Elisabeth Bourqui has resigned just seven months after she was hired by the California Public Employees’ Retirement System (CalPERS) as its chief operating investment officer, leaving vacant a critical spot at the largest US pension plan.
Sources tell CIO that CalPERS new Chief Investment Officer Ben Meng announced Bourqui’s departure in a staff memo on Monday. Meng started last week at CalPERS.
It is not clear if Meng requested Bourqui’s resignation, so he could place his own candidate in the spot, the No. 2 position in the investment office.

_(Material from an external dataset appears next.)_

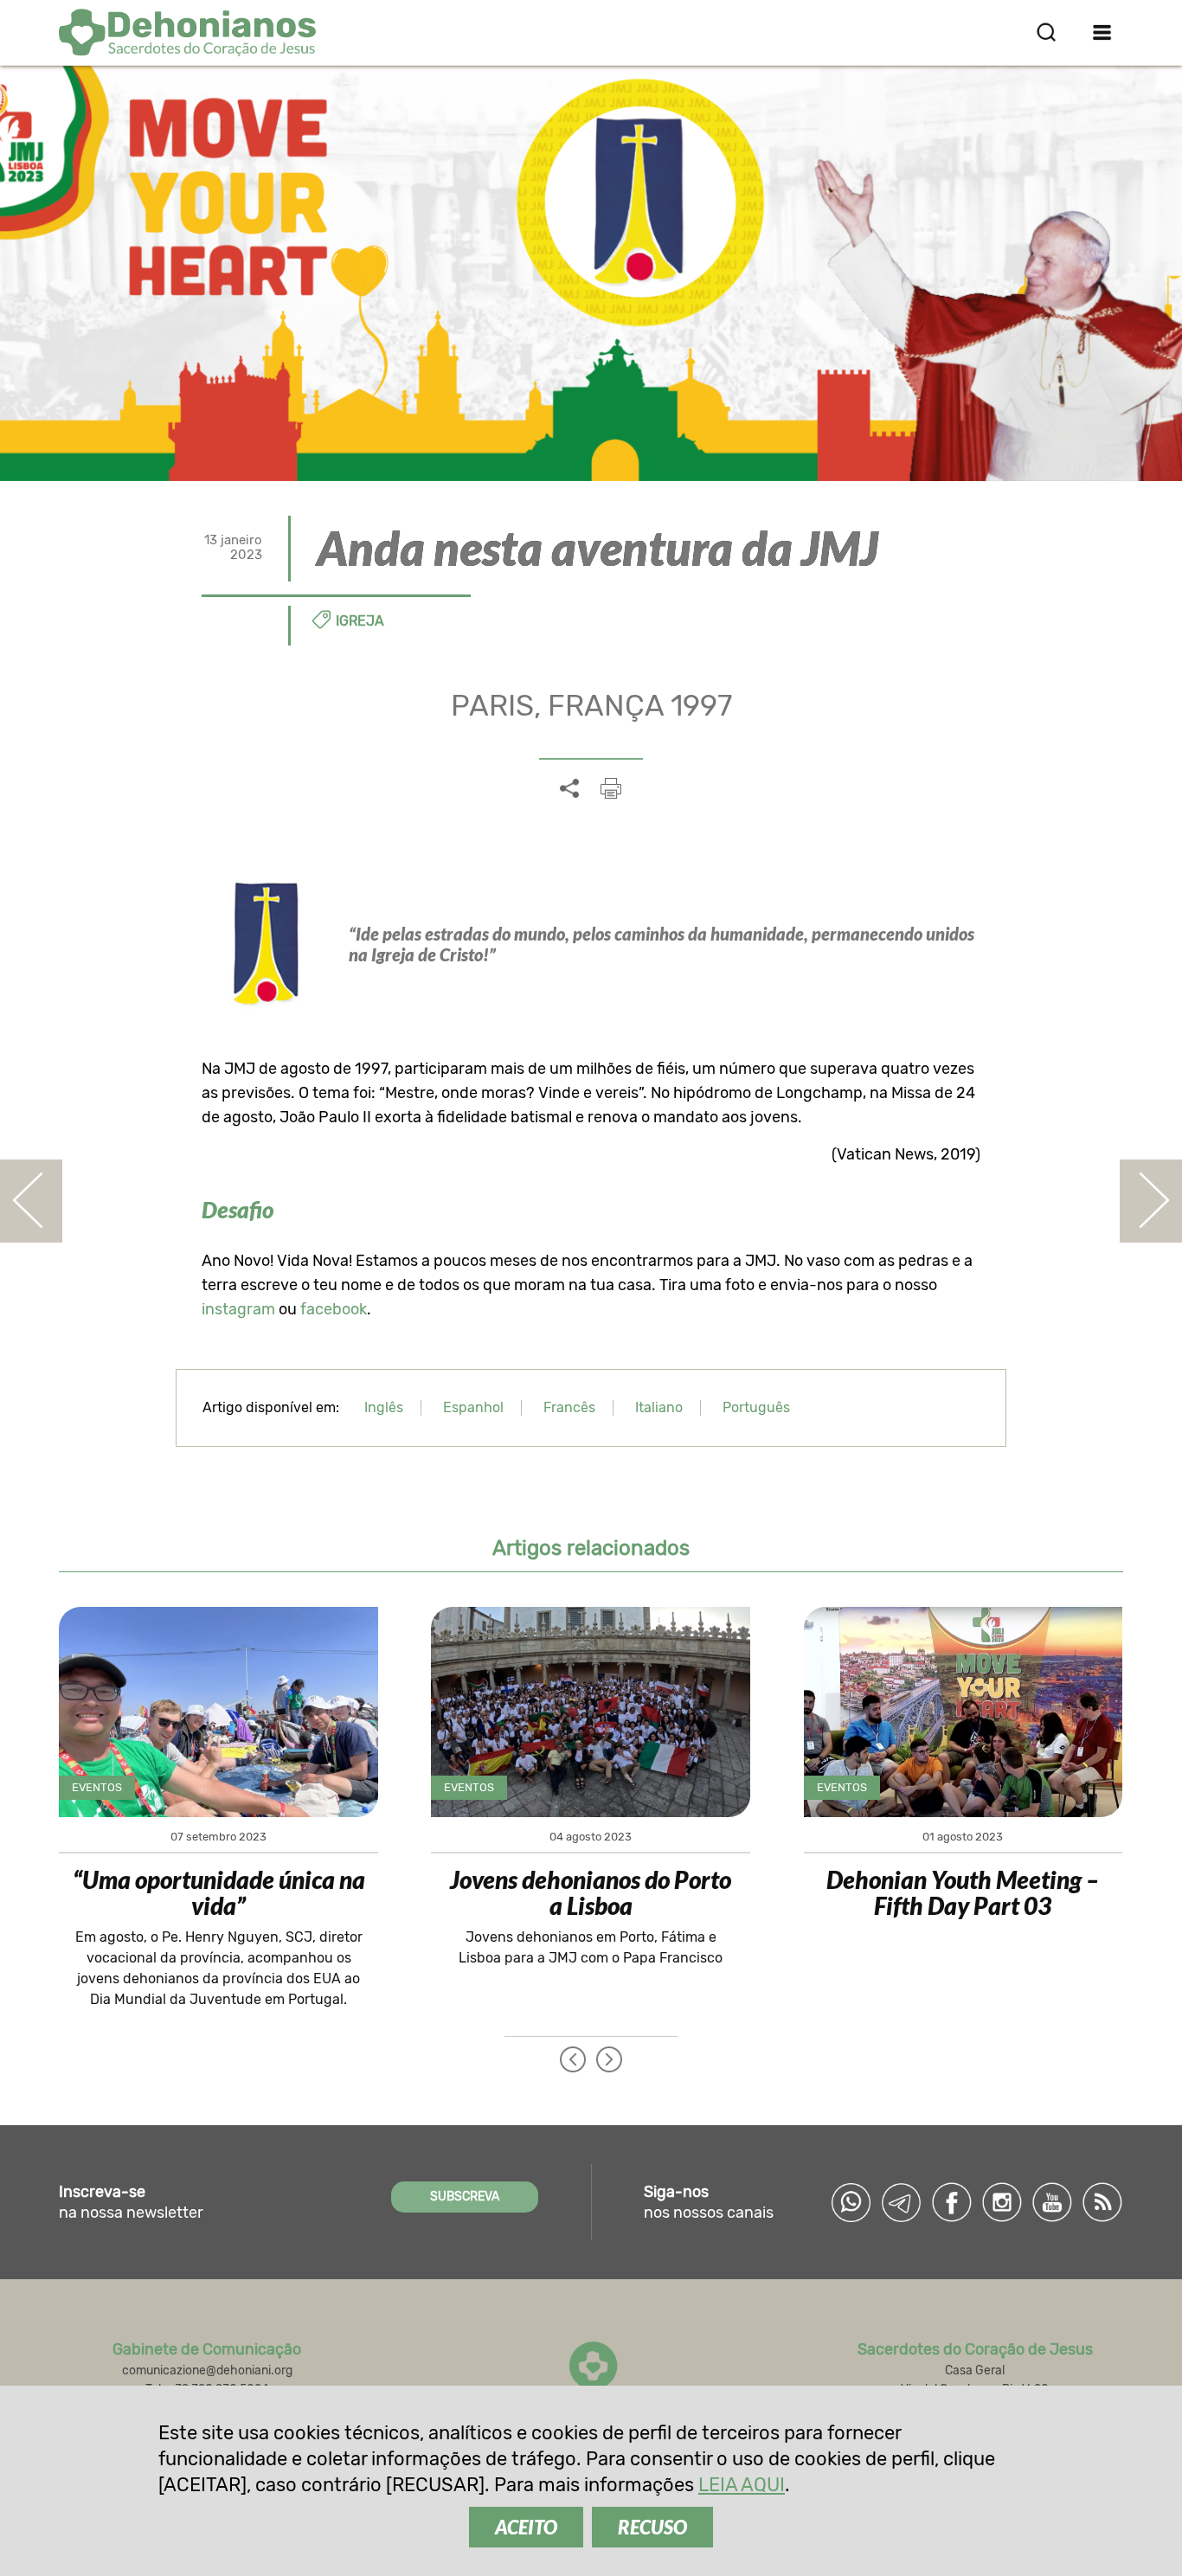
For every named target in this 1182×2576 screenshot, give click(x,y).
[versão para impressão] (611, 788)
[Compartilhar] (569, 789)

Bourqui, Meng, and CalPERS public relations officials could not immediately be reached for comment
CalPERS officials announced in April that Bourqui had been selected to the role after a global search. Bourqui led the investment office’s business and operations functions, including managing investment compliance, operational risk, and audit-related functions.
She was also a key advisor on investment policy.

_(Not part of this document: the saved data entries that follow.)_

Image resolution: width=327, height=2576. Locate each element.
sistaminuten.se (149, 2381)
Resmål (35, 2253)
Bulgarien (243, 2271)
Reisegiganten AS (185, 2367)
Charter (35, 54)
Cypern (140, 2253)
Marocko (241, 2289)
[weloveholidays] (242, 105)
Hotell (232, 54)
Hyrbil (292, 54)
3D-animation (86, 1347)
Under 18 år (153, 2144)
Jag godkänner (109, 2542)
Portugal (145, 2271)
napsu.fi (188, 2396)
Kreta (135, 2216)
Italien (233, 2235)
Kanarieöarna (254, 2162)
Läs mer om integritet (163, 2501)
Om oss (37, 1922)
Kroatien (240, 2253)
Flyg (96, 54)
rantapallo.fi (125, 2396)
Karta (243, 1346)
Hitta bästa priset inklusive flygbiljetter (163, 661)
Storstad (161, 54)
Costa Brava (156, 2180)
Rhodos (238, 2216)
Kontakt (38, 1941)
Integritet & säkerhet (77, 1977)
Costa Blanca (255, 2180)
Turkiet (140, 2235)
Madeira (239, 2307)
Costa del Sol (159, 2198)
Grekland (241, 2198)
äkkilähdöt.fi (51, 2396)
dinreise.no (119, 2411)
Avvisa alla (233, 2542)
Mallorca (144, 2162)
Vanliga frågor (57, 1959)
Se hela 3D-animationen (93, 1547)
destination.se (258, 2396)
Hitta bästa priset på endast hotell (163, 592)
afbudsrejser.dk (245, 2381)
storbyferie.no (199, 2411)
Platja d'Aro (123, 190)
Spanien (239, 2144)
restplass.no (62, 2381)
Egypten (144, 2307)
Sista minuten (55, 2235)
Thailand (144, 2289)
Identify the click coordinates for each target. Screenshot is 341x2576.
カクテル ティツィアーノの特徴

CalPERS has more than $340 billion in assets under management.
Bourqui started on May 14, the same day that CalPERS officials announced that CIO Ted Eliopoulos would be leaving by the end of 2018 because of family matters. It is unclear if she was informed of his decision before taking the job.
During CalPERS investment committee meetings, Bourqui often sat next to Eliopoulos and provided additional detail on investment policy following Eliopoulos’ comments.
Eliopoulos left CalPERS in mid-November to move to New York, where his daughter is attending college. He subsequently joined Morgan Stanley as vice chairman of investment management and head of strategic partnerships, starting this month.
Bourqui moved to the United States from Zurich, Switzerland, to take the CalPERS job. She had been head of pension assets and liabilities management at ABB Group. Prior to ABB, Bourqui worked as an investment consultant in Canada for Mercer, specializing in public and private pension funds.
Bourqui replaced Wylie Tollette in the CalPERS spot. Tollette left CalPERS in January 2018. He had worked as chief operating investment officer for approximately three years before rejoining money manager Franklin Templeton Investments.